How to address the problem of "censorship" in star ratings?

Hello dear forum members,

I am conducting a study exploring the relationship between online review-based ratings (min 1, max 5) and doctors' performance, as proxied by new patient referrals (count outcome, min 15, max 3,650,000). There is theory and literature support for that relationship, so let's leave this discussion out.

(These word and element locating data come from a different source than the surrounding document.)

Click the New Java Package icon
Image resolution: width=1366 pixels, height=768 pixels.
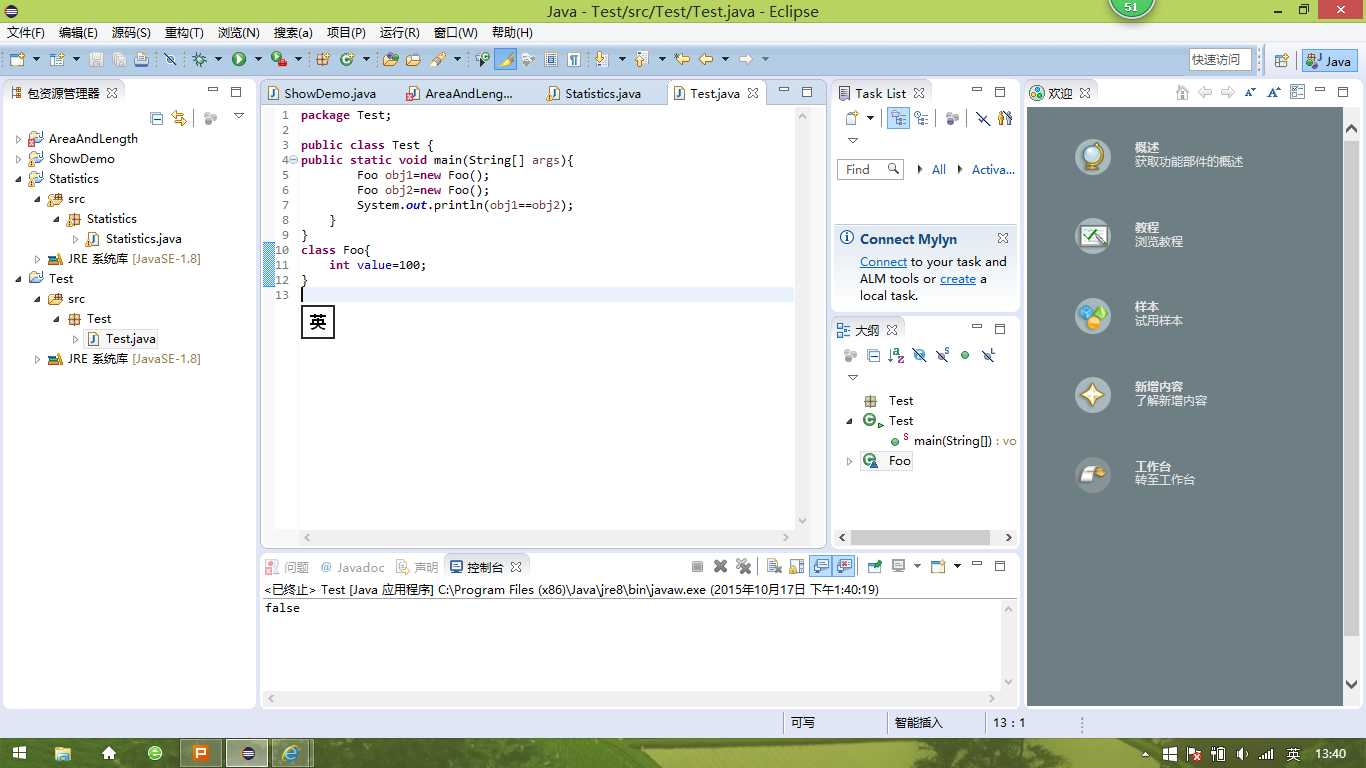pyautogui.click(x=323, y=60)
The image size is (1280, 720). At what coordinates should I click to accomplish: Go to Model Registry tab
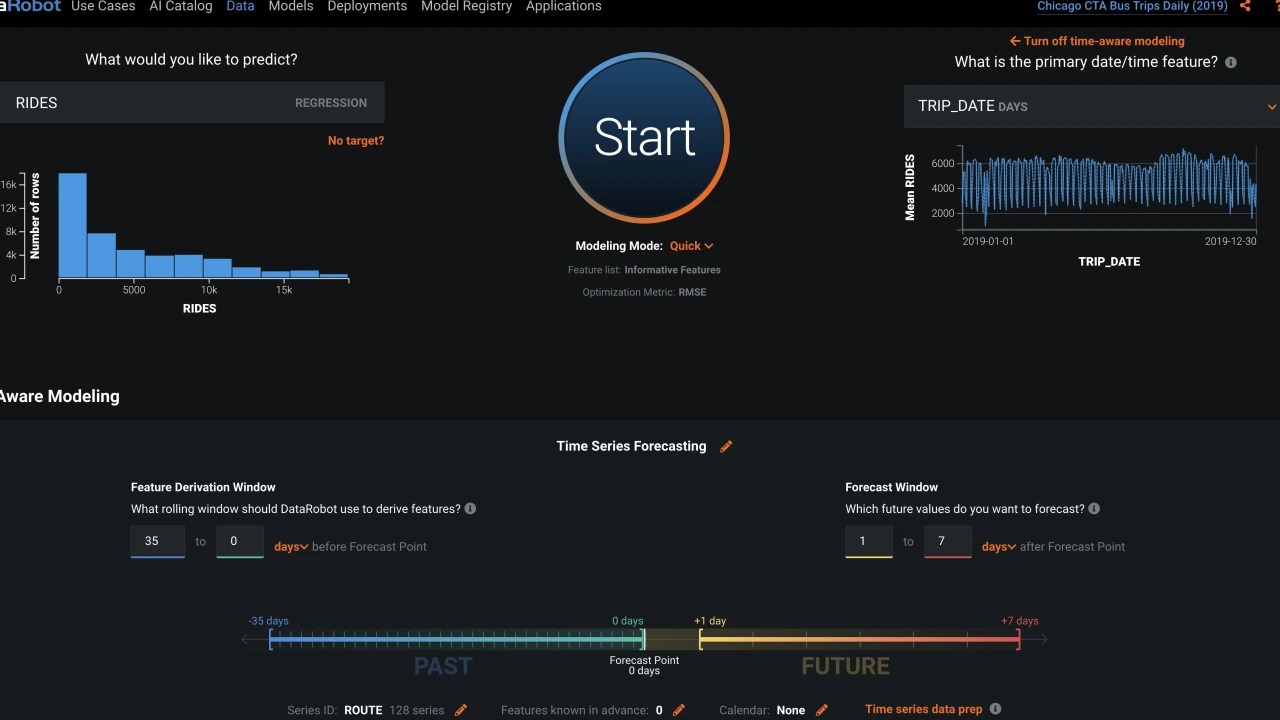tap(467, 6)
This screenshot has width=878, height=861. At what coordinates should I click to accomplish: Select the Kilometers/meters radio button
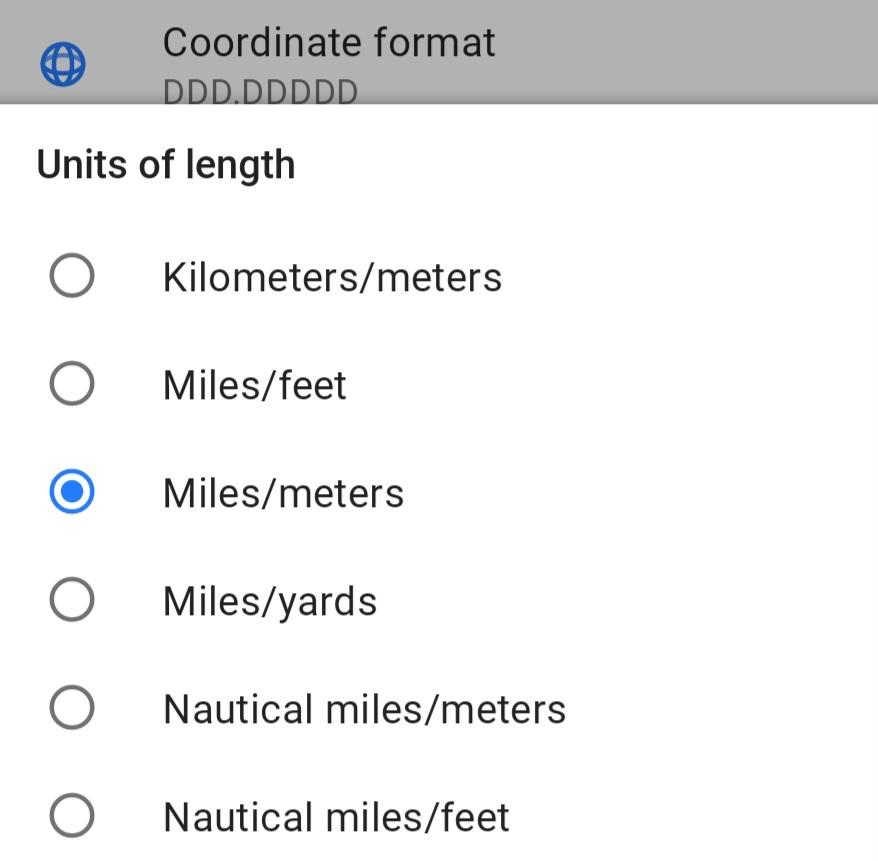(72, 276)
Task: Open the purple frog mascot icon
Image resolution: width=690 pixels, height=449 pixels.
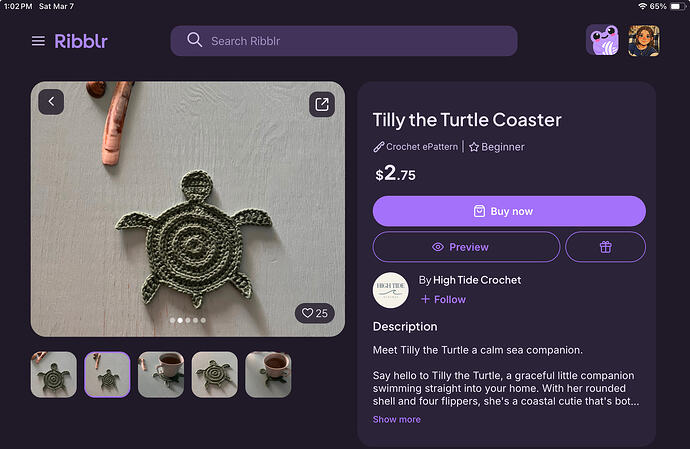Action: pos(602,40)
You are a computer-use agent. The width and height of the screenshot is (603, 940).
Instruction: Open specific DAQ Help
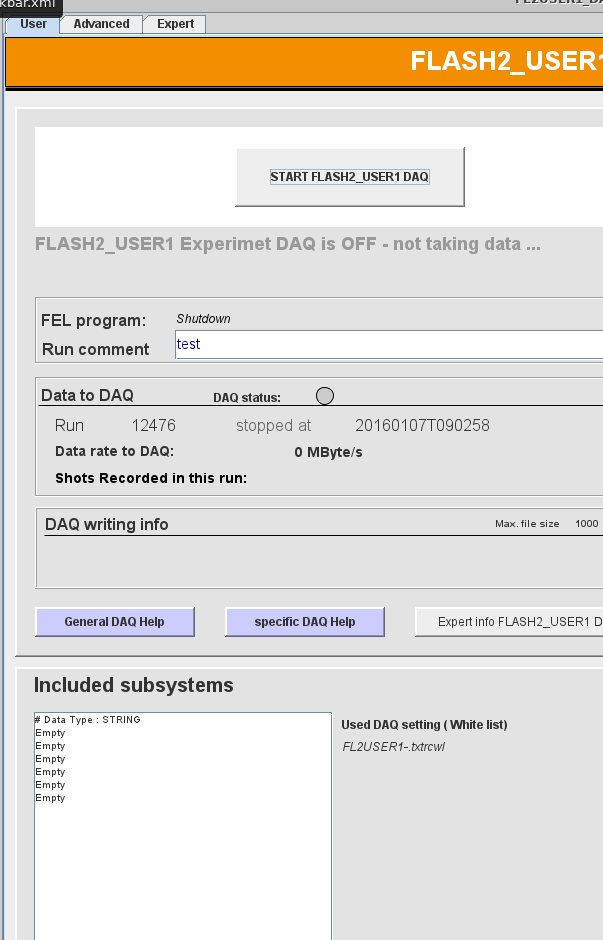click(304, 622)
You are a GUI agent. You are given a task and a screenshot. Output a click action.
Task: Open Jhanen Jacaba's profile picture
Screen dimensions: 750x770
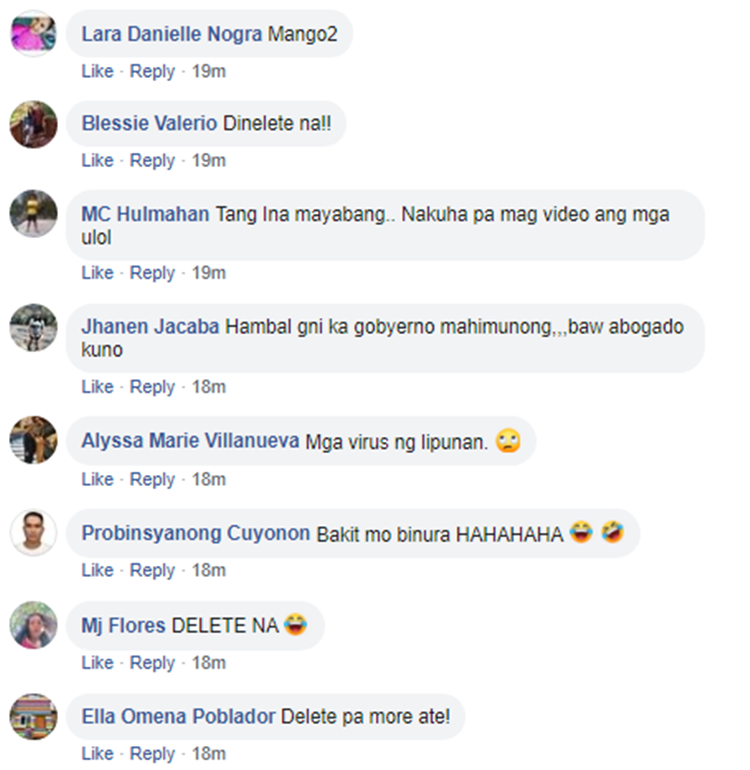33,328
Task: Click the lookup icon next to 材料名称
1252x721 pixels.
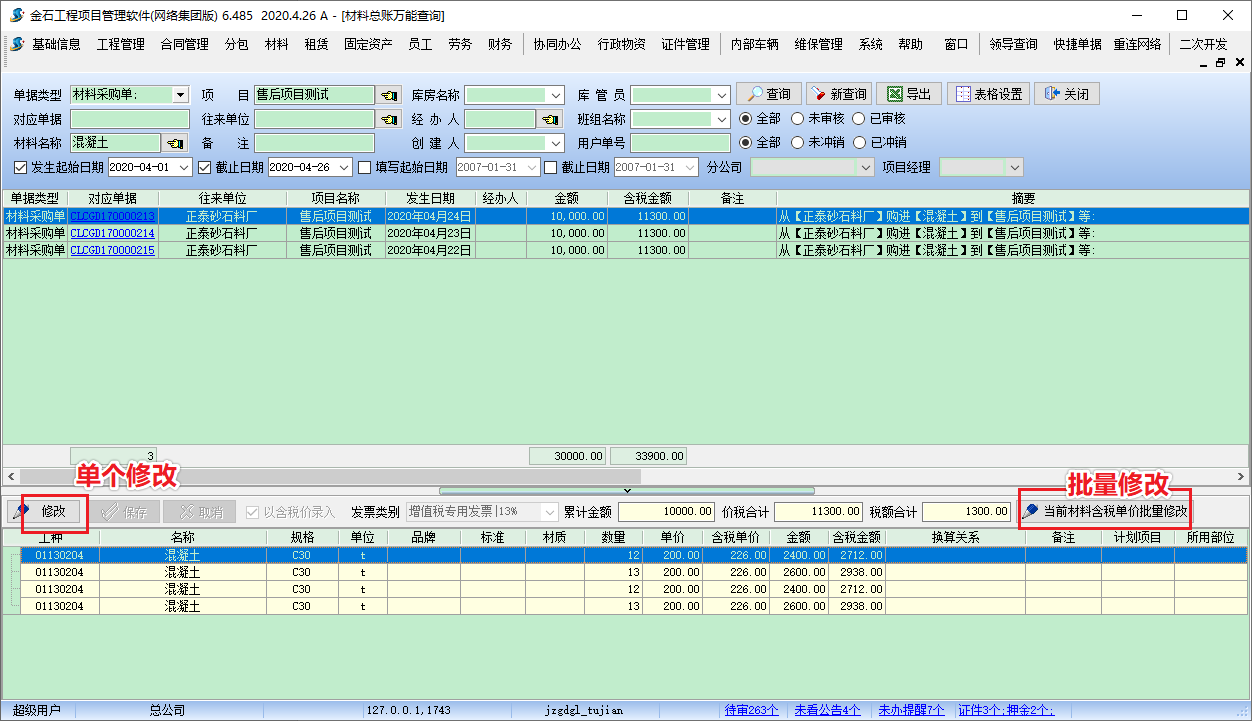Action: coord(176,143)
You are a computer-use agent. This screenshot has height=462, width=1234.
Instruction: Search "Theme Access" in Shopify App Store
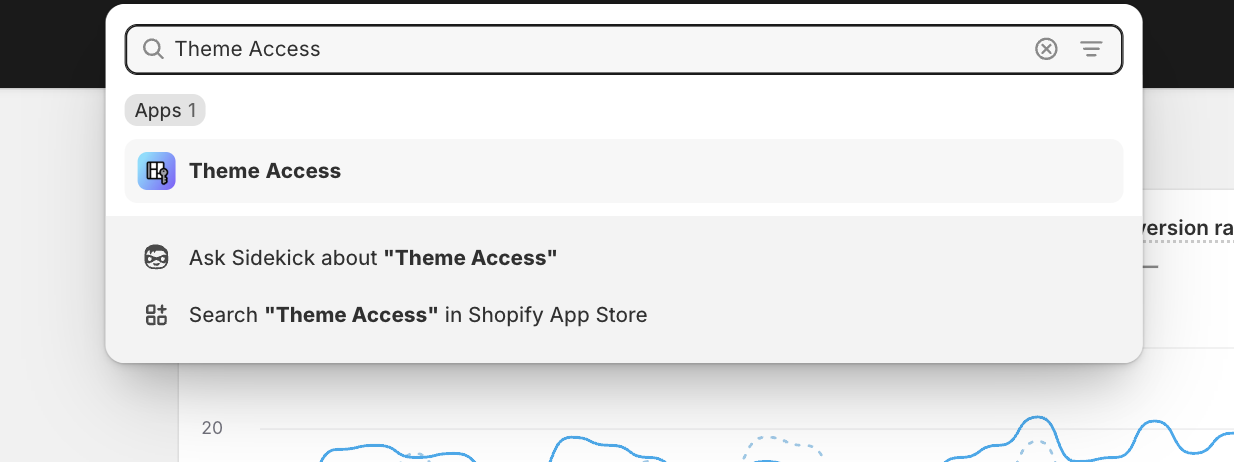(x=417, y=315)
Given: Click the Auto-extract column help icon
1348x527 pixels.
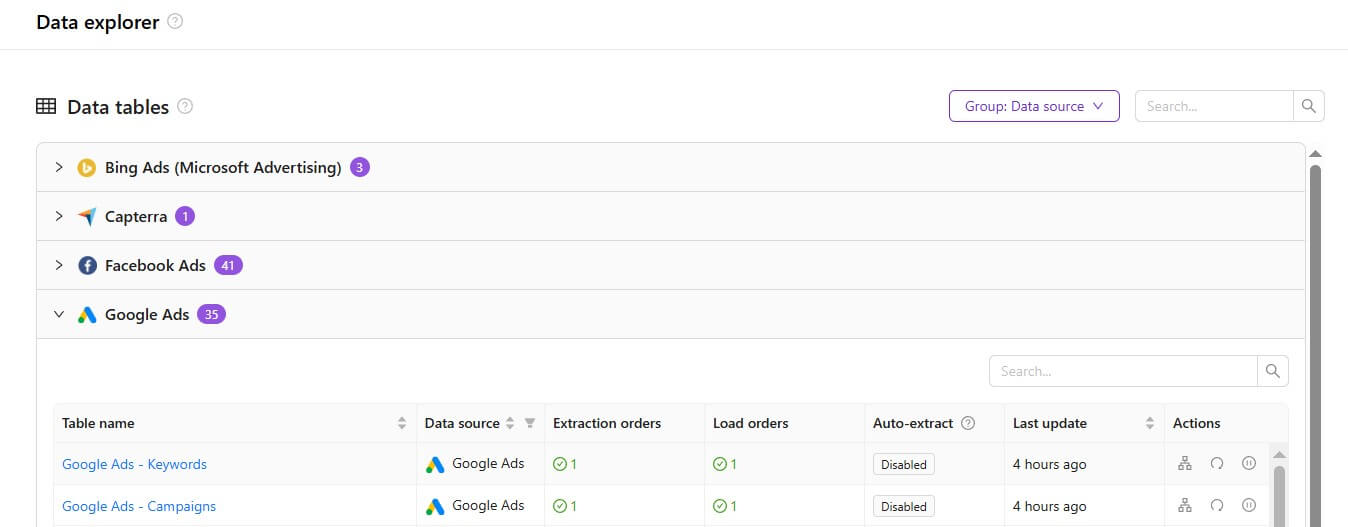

What concerns me more is the following. While digging the available data (N=1,848 observed from 2009 to 2013) I noticed some dramatic peculiarities related to both rating scores I have in consideration (i.e., and As suggested by anecdotal and recent research evidence, people tend to provide either positive or negative reviews. Thus, resulting in the censoring of the rating scores. My data supports this notion as well — the attached Qplot shows both RMD and Vitals have roughly 50% of the maximum value (i.e., 5) as a rating score. Additionally, note RMD has more “.5” responses (e.g., 3.5, 4.5, etc.), whereas Vitals is mode “discrete” (e.g., 3,4,etc.).

Having somewhat inconsistent significance of the ratings’ estimates, do you think it is worth exploring this issue and possibly "recode" the rating scores, based on some threshold value (e.g., dichotomize 1-3.9 = 0, 4-5 = 1; or 1-2.9 = 0, 3-4 = 1, 4.1-5 = 2 or any other appropriate). Or is this idea badly flawed?..

Note, if I were using either of the rating scores as a DV, then I would have used appropriate estimation methods for censored variables, such as interval or tobit regression, both of which imply specifying at least one threshold variable.

Thank you sincerely for the comments,
Last edited:
What I may think of additionally is recoding into: 5-star doctors, non-5-star doctors, and those not reviewed at all (the last would be beneficial to code missing values with zeros, thus making them meaningful). Yet this gives me three categories, rather than a scale.
Last edited:


Doesn't actually exist
from a psychometrics/test development perspective, you're facing "ceiling effects" in your rating scale.

if you're mostly interested in modelling the probabilities of response, it is not unusual to collapse categories in order to have a better spread of the ratings.

if you want to get fancier, you can work with censored regression/tobit models.